Un couple trop mal assorti
Les actionnaires privés et publics ne peuvent pas faire bon ménage, souligne L'Opinion :
«Quel gâchis, et quelle brillante démonstration de l'impossibilité de faire coïncider, autour de la table d'un conseil d'administration, les exigences d'un Etat et les attentes d'un actionnaire privé. Leurs contraintes ne sont pas les mêmes, politiques d'un côté, patrimoniales de l'autre. Leurs cycles d'investissement ne sont pas les mêmes, erratiques pour l'un, planifiés pour l'autre. Leurs marges de manœuvre, leurs capacités financières, leurs exigences sociales, leur recherche d'alliances, tout diverge. Et pourtant, l'Etat, là où il est installé, continue à se croire indépassable.
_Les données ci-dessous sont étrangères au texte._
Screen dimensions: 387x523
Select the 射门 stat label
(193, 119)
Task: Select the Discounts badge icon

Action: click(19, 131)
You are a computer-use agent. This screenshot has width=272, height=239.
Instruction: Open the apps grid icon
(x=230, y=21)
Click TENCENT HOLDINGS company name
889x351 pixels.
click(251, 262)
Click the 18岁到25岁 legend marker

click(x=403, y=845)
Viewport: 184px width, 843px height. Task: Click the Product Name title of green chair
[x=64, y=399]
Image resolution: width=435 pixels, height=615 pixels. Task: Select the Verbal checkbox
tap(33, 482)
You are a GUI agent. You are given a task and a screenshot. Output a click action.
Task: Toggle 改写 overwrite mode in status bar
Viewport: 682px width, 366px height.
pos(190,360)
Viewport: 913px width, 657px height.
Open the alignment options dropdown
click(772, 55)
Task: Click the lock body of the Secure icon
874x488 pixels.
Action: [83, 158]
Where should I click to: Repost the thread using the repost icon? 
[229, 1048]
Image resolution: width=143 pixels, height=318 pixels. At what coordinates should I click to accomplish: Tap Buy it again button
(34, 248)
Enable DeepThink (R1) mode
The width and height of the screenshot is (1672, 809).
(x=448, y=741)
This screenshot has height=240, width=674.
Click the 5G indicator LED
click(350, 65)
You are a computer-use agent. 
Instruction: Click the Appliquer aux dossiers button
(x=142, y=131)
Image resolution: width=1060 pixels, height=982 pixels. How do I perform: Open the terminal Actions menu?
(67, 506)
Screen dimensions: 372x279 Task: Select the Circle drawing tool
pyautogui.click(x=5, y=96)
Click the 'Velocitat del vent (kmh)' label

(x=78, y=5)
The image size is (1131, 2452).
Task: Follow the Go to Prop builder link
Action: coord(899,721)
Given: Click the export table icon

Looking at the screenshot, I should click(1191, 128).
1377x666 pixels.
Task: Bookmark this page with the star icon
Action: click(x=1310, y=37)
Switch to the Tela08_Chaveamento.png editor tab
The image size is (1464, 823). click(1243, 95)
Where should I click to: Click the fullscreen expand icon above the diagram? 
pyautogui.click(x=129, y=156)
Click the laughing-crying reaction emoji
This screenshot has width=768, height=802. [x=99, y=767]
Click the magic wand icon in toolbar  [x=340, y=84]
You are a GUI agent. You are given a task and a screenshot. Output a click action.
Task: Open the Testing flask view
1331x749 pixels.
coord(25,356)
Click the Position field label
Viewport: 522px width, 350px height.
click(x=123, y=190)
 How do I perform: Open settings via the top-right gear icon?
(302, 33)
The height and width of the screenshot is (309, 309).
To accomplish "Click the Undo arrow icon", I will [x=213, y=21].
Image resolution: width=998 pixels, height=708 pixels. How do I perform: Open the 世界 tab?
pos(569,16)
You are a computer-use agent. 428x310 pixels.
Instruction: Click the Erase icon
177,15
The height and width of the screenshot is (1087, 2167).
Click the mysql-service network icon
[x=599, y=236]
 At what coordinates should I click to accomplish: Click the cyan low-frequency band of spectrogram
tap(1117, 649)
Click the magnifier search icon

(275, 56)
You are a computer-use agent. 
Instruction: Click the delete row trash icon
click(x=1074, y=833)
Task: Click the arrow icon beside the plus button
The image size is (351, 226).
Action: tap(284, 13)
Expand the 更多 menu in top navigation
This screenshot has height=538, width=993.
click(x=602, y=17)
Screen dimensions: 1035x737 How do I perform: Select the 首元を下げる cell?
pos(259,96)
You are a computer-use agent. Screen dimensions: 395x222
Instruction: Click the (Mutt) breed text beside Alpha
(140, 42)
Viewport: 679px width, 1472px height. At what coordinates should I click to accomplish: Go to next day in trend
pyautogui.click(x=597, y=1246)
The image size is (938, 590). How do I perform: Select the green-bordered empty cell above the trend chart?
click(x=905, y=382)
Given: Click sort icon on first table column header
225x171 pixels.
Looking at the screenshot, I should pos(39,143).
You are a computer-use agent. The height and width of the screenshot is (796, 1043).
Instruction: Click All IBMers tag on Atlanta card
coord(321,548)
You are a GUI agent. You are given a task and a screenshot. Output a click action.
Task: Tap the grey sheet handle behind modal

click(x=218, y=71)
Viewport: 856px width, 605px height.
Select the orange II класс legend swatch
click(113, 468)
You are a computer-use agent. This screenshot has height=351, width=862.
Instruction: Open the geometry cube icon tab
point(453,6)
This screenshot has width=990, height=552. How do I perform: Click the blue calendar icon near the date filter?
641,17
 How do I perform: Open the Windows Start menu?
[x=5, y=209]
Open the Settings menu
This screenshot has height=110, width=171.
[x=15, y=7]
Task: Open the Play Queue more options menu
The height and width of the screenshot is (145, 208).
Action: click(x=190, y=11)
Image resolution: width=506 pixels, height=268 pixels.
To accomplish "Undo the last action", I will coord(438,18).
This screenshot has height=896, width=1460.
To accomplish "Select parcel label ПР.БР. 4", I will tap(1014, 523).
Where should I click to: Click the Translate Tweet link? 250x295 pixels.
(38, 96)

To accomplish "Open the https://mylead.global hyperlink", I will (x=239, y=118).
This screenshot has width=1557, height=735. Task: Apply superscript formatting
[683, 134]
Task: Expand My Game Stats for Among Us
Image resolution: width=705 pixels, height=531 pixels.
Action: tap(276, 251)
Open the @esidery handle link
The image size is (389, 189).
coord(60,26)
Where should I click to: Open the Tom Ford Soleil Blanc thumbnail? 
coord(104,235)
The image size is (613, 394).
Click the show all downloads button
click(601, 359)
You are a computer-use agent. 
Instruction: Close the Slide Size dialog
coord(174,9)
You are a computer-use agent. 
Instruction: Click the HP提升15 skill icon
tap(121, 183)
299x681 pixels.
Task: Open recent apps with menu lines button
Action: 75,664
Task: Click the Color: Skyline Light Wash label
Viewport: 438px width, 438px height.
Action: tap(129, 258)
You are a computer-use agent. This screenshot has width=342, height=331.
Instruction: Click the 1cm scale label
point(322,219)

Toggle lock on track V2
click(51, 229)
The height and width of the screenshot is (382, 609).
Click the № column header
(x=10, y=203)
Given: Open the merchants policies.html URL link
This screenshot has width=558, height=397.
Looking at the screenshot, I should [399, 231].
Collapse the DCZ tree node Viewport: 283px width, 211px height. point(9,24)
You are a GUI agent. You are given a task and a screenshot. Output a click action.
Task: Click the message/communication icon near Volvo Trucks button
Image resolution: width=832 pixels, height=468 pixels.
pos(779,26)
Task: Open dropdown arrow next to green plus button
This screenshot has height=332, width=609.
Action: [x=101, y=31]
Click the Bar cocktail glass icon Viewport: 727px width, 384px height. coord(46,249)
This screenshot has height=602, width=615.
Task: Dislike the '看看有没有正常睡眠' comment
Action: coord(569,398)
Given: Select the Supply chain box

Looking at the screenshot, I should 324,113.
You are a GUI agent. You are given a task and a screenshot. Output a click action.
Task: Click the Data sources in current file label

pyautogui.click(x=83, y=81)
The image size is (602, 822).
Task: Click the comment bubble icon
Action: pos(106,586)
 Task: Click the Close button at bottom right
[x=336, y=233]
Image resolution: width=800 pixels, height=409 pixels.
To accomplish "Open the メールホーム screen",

C'est vrai, mais il n'est pas, on le voit, incontournable.»
Réconcilier le marché et l'humain
Fidèle à son patron décédé, Sergio Marchionne, l'entreprise Fiat Chrysler est traditionnellement associée à une mondialisation agressive, tandis que Renault ne jure que par le mercantilisme colbertien, observe l'économiste Mario Deaglio dans La Stampa :
«Comment concilier Sergio Marchionne et le colbertisme, les intérêts des salariés avec les réalités du marché ? Il s'agit d'une question fondamentale, sur laquelle personne n'a totalement raison et personne n'a totalement tort. Nous devons trouver un bon 'mix', qui tienne compte de la technologie et de la géopolitique. Il est absurde de nos jours de parler de 'leaders nationaux' dans une économie mondialisée, tout comme il est absurde d'ignorer les intérêts humains en ne calculant que les coûts de robots et les parts de marché. Trouver des compromis dans ce domaine est une des missions fondamentales des responsables politiques.»
Les contradictions de la France
L'attitude de la France exaspère L'Echo :
«Vu de l'extérieur, l'épisode ressemble à un beau gâchis. La fusion aurait créé un géant européen, troisième mondial, capable financièrement d'assurer, face à la Chine et aux Etats-Unis, son indépendance dans les batteries électriques et les véhicules autonomes. Autrement dit : un projet industriel européen, orienté vers l'avenir. Tout ce qu'il faut à un continent divisé. Il est piquant d'entendre résonner, encore aujourd'hui, les cris d'orfraie lancés par Paris lors du refuspar la Commission européenne d'adouber la fusion entre le français Alstom et l'allemand Siemens. Et de voir cette même France reculer devant une opération d'une ampleur au moins équivalente, pour des raisons… que la raison (industrielle) ignore.»